For this was the Great War, and these men, most of them volunteers with the three service battalions of the Highland Light Infantry (HLI) - the 15th, the 16th, and the 17th - were being readied to fight the Germans on the Western Front and some would later endure the hell of battles such as the Somme.
The 15th was the Tramways battalion. The 16th was formed from officers of the Boys' Brigade. The 17th was the Commercials, the city's Chamber of Commerce.
They could trace their roots to a decision taken the previous September by the Glasgow Corporation. It decided to take steps to raise at least two battalions in the city. The cost of raising and equipping them would be met out of the Common Good Fund and there was a great response.
The 15th Tramway took just 16 hours to raise.
According to Proud Heritage, a later book on the HLI, by Lieutenant Colonel L B Oatts, the best of the recruits were "strong enough to drive a bayonet through a two-inch deal board".
Former members of the BB, eager to fight the Germans, formed the 16th as soon as the Corporation made its decision.
Directors at the Chamber of Commerce agreed to form their own battalion, the 17th.
They were not the first service battalions of the HLI, said Lieutenant Colonel Oatts. The 10th and 11th had been raised "by the beat of the drum" a week earlier.
"They did, however, represent the first official response by the city to the national call for arms," he added.
Uniforms and equipment for the 15th, 16th and 17th battalions had to be turned out in factories. It took a year to get the three into the field of battle.
Ayrshire played a big part in their early preparations.
While they were down there, they would be inspected by important visitors from Glasgow, such as the Lord Provost and members of Glasgow Corporation.
The men of the 17th were billeted with local people in Troon. Before long, the three battalions would make their way to England for further training, then made their way to the Front, where they would fight alongside the regular troops in the British Army.
Many of them would never see their home again. Others did return to Scotland, but at great personal cost.
Some suffered from physical wounds received on the field of battle. Others suffered severe mental anguish resulting from the horrendous sights and sounds they had to endure in the trenches.
"For men who were volunteers they served their country magnificently," says Jim Devine, secretary of the modern-day HLI Association.
"The point to remember is that up until 1914 Britain had never faced a major industrial power in war, as it then did with Germany. The wars before then had, for the most part, been colonial wars in which Britain had had the upper hand in men, material and technology.

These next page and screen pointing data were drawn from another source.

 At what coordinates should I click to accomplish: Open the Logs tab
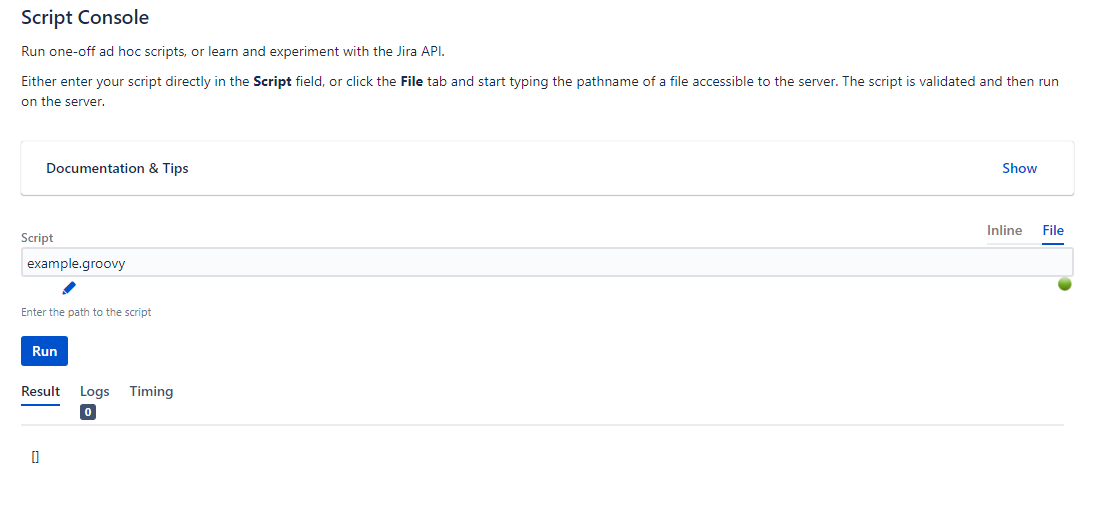pos(94,391)
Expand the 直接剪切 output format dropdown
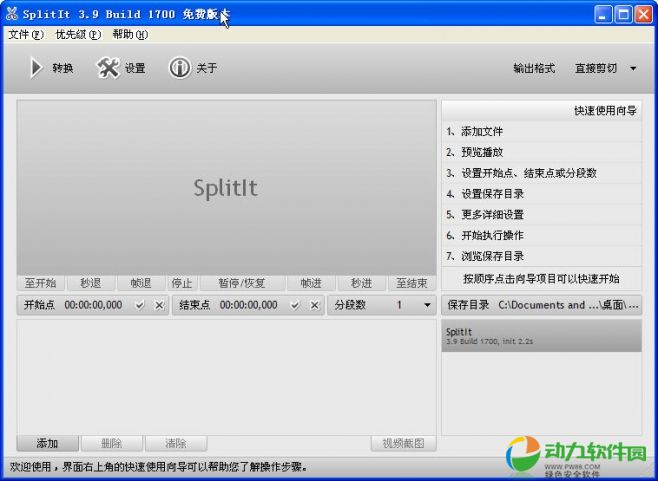 [633, 69]
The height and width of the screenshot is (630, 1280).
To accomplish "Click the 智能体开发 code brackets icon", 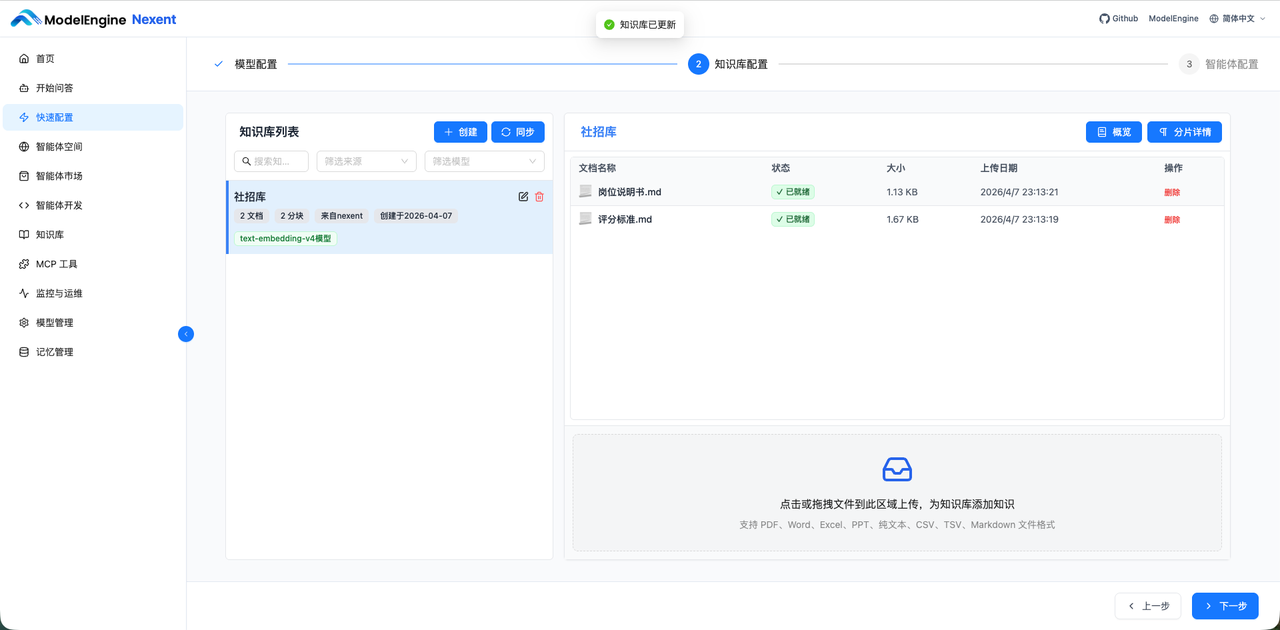I will coord(23,205).
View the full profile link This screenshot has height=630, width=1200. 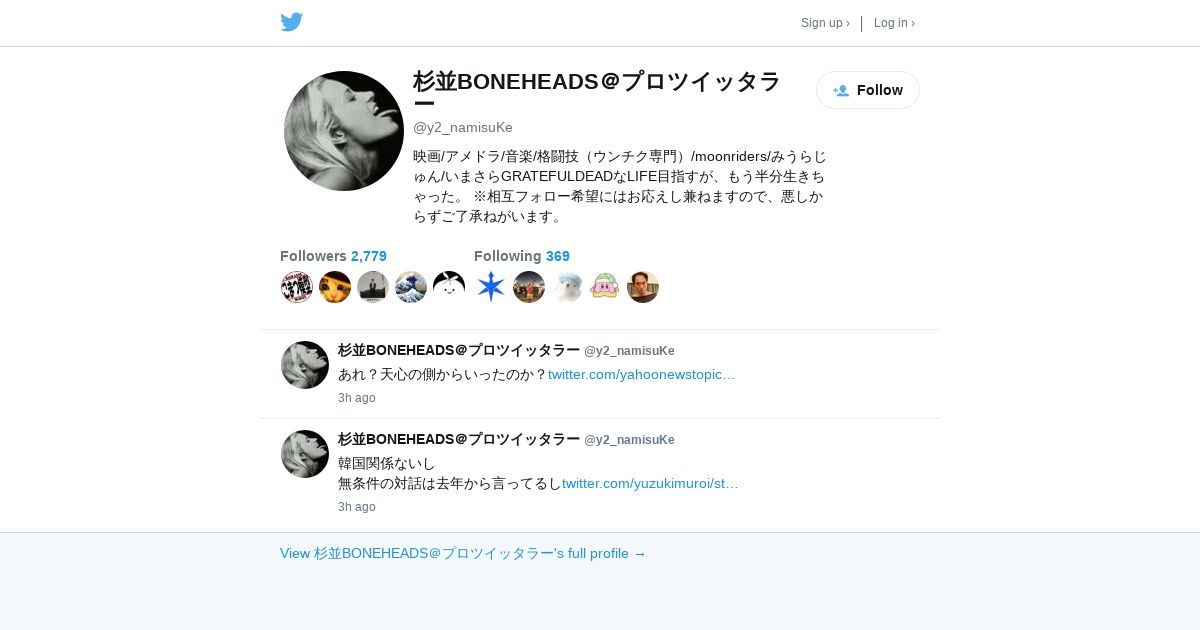tap(463, 553)
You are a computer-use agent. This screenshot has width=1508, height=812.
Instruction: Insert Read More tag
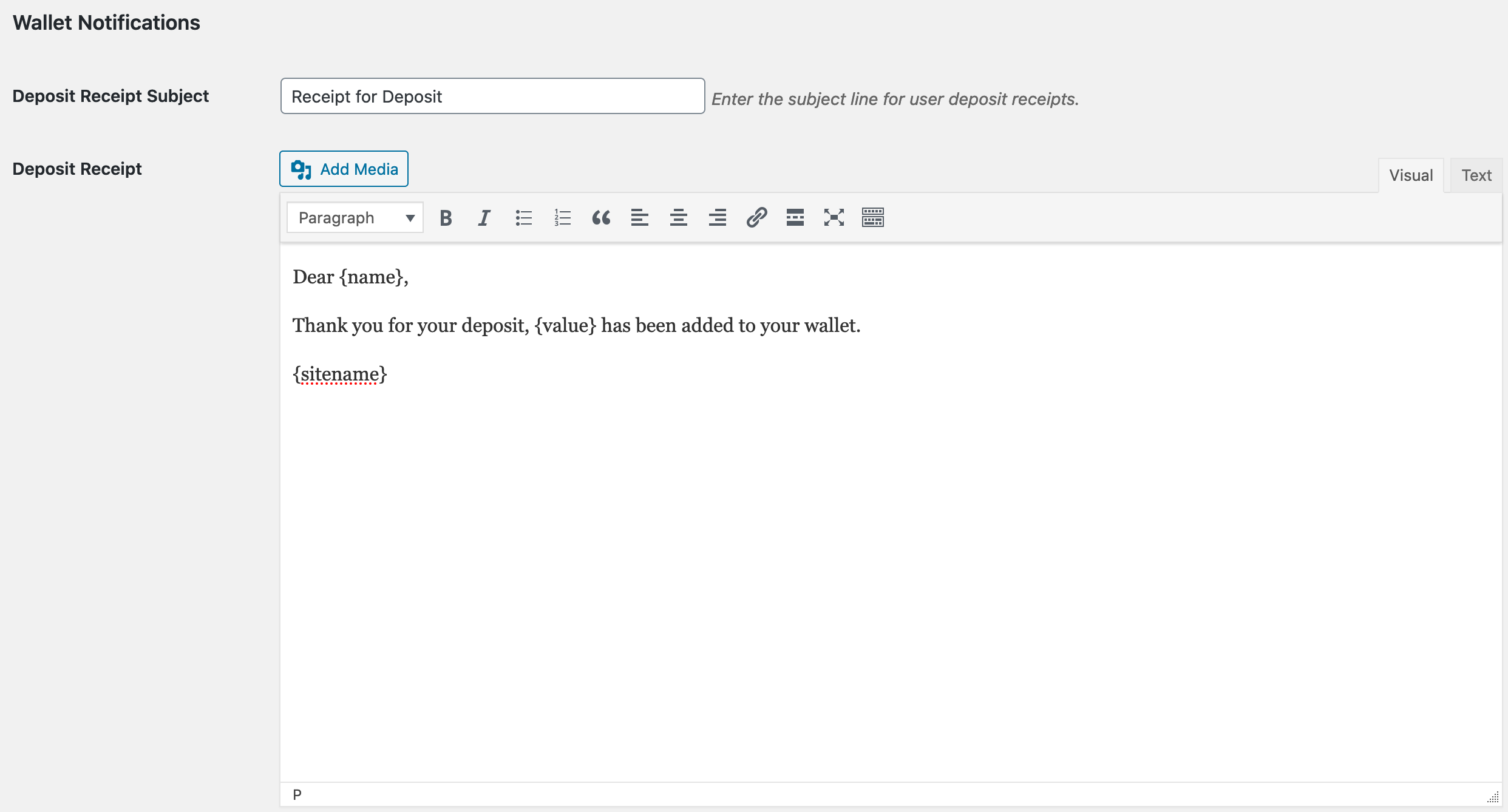pyautogui.click(x=795, y=218)
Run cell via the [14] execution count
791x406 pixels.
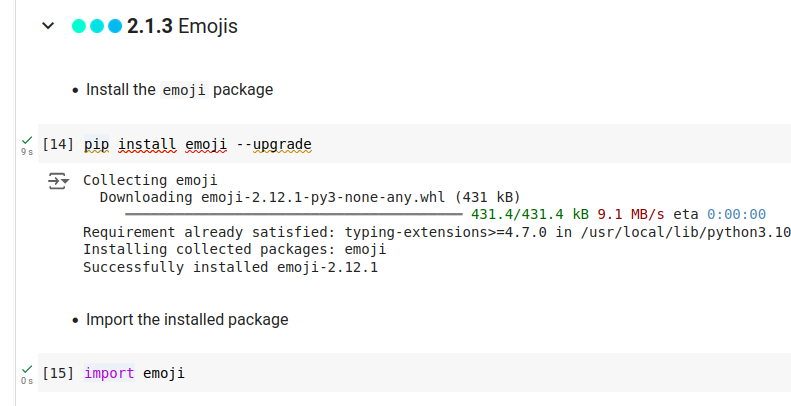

"But this was a very different scenario.
"Most of the cream of the regular army had been lost in the first year of the Great War, because they had been sent to places such as Mons to fight. The cadre of the seasoned regular troops was heavily reduced by such battles.
"So there was a massive need for more troops to replace them."
During the war, Glasgow formed the equivalent of 26 battalions of the HLI. Back then, a battalion would have consisted of nearly 1000 men, which gives an idea of the scale of the city's contribution.
Sometimes today they are confused with the "pals' battalions" which sprung up during the war all over Britain in response to the desperate need for more men on the front.
Mr Devine says: "The pals' battalions was more of an English phenomenon, and were made up of men from the same geographical area.
"A lot of the men in each pals' battalion would have been employed in the same factory or down the same colliery.
"The HLI service battalions were not, strictly speaking, pals' battalions - they were not geographically based, other than the fact their central point was Glasgow. These men came from all over the city."
The fighting on the Western Front took its toll on the 15th, 16th and 17th. They endured nightmarish conditions and suffered considerable losses amongst men and officers.
But their bravery did not go unnoticed - and played its part in helping Britain to victory.
"Many of them made the ultimate sacrifice," says Mr Devine who, together with HLI colleague Jim Urquhart went to the Riverside Museum, Glasgow, to look at the memorial plaque to the men of the 15th.
"But it speaks volumes for these ordinary Glasgow men that they were willing to take that risk to fight for their country."